Brief A:
Repeat everything in the personal essay about turning thirty from "So it’s done." down to "the wrong things.".
Brief B:
Answer these questions using the personal essay about turning thirty.
(i) What kind of online shop did the writer close?
(ii) At what time of year is the writer's thirtieth birthday evening set?
(iii) Which device does the writer say they no longer constantly look at?
Brief C:
Write the next part of the personal essay about turning thirty, picking up after its final sentence.
──────── Provided text ────────
So it’s done. And because I’m me, I say each characters name and I thanking them for being my companion through these years. Then I tell them: Go in peace.
A few weeks later, I close my online shop of botanically dyed goods. In the first year I made money, which I can hardly believe. But it’s become too much of the wrong things.
I’ve been getting introduced as a dyer, or people recognize me around town as the girl who does plant dyeing. Each time it feels wrong. No, no, that’s not me, I find myself thinking. Yes, that’s a thing I do. But that isn’t Who I Am. It isn’t people’s fault that they say this; it just makes me realize something isn’t right. This doesn’t fit in my life.
Who am I though? What am I doing? Why does it matter? Have I wasted too much time with these questions?
What happens next?
30 years old exactly, an evening in early October
It’s my thirtieth birthday. I know what I want now and, maybe for the first time, I write it out clearly in my journal.
For the first time in a long time—maybe in over a decade—I live peacefully in the world and in my body. My body feels good and my mind feels clear. I don’t constantly look at my AppleWatch, worrying my heart is racing. Sounds and lights don’t hinder me. After months of supplements, probiotics, garlic therapy, and a diet protocol it feels like I am ok. I breathe easier. I sleep better. I can leave the house without panic.
──────── Data to examine ────────
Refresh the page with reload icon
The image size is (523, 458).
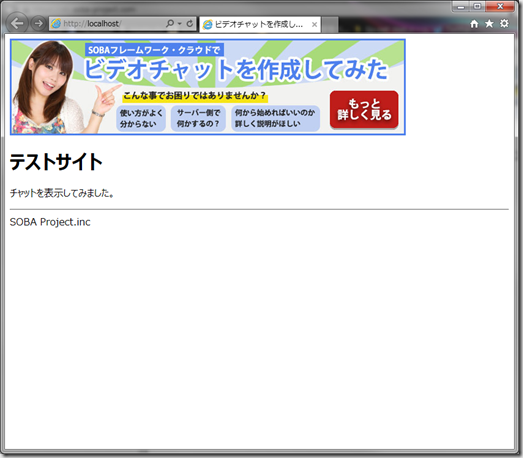(x=189, y=24)
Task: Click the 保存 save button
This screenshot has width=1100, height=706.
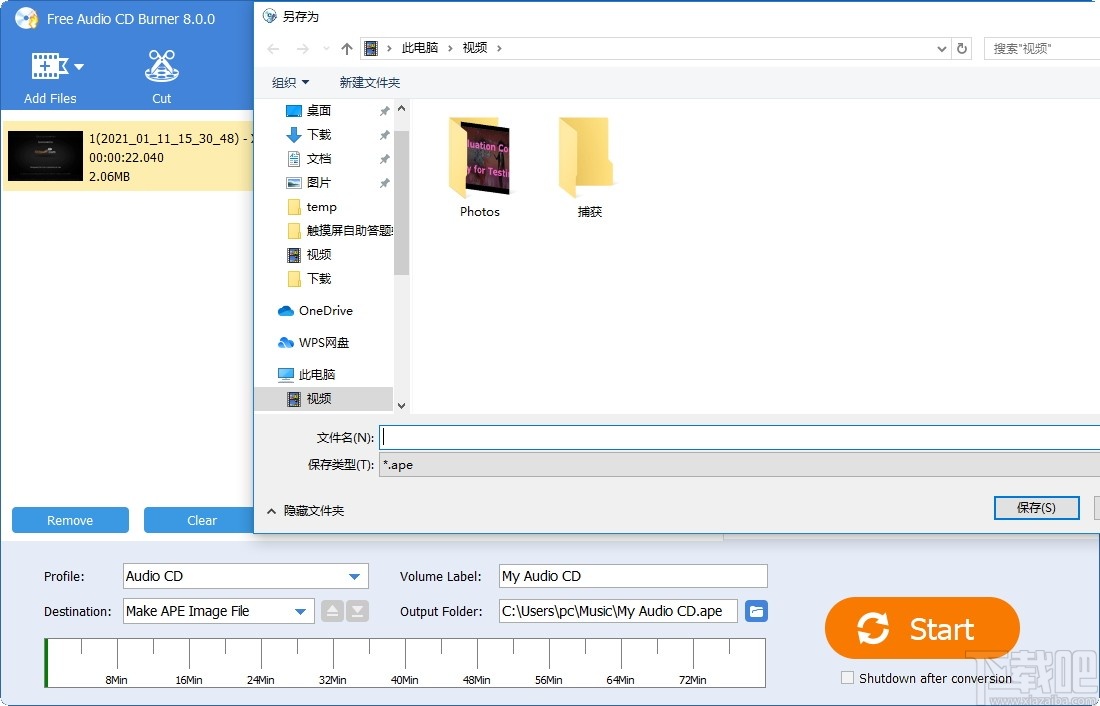Action: point(1036,507)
────────
Response A:
So it’s done. And because I’m me, I say each characters name and I thanking them for being my companion through these years. Then I tell them: Go in peace.
A few weeks later, I close my online shop of botanically dyed goods. In the first year I made money, which I can hardly believe. But it’s become too much of the wrong things.

Response B:
(i) An online shop of botanically dyed goods.
(ii) An evening in early October.
(iii) An AppleWatch.

Response C:
I’ve been working for the little family. Sometimes it’s chaos but the work feels good. It’s undervalued work, for sure: cooking, cleaning, watching kids, folding laundry, errands. But this feels like the most vital work I’ve done. I’m not recognized as I was with my dye work. No one comes up to me and says, “Are you that girl that can clean up a kitchen so it’s spotless in an hour?” But this work of caring feels more true to myself than creating tons of dyed pieces for people to buy, or trying to write a novel, or even working in a library.
As I stand in the laundry room of the big old house where I work, I find myself thinking about what feels like a mythical time when we “lived in villages.” Did we all know this work of sustaining life mattered then? Did women really slip in and out of each others houses and lives, sharing the load of keeping life going together? Did we spend the majority of our days care for each other?
Maybe. Maybe we did. So maybe that’s still possible.
For tonight, I dare to put down the words in my journal and say: This is what I want.
30 years old, a January afternoon
I’m sitting at my desk, which is actually a wardrobe with a shelf/desk in it that I painted periwinkle blue. Turns out, periwinkle blue was the color of my bedroom as a baby.
My job caring for that dear family and their home has come to an abrupt but positive end. We started doing it because we both needed it and now we’ve all gone through a year of monumental change. They moved house, traveled the world, changed jobs, lost and gained pets. I healed. We’re in different places now, with different needs. In our ways, we supported each other through this year.
So I’m now adrift. And it feels…ok? Yes, it feels ok. How can it feel ok? How can it feel spacious to not know what comes next?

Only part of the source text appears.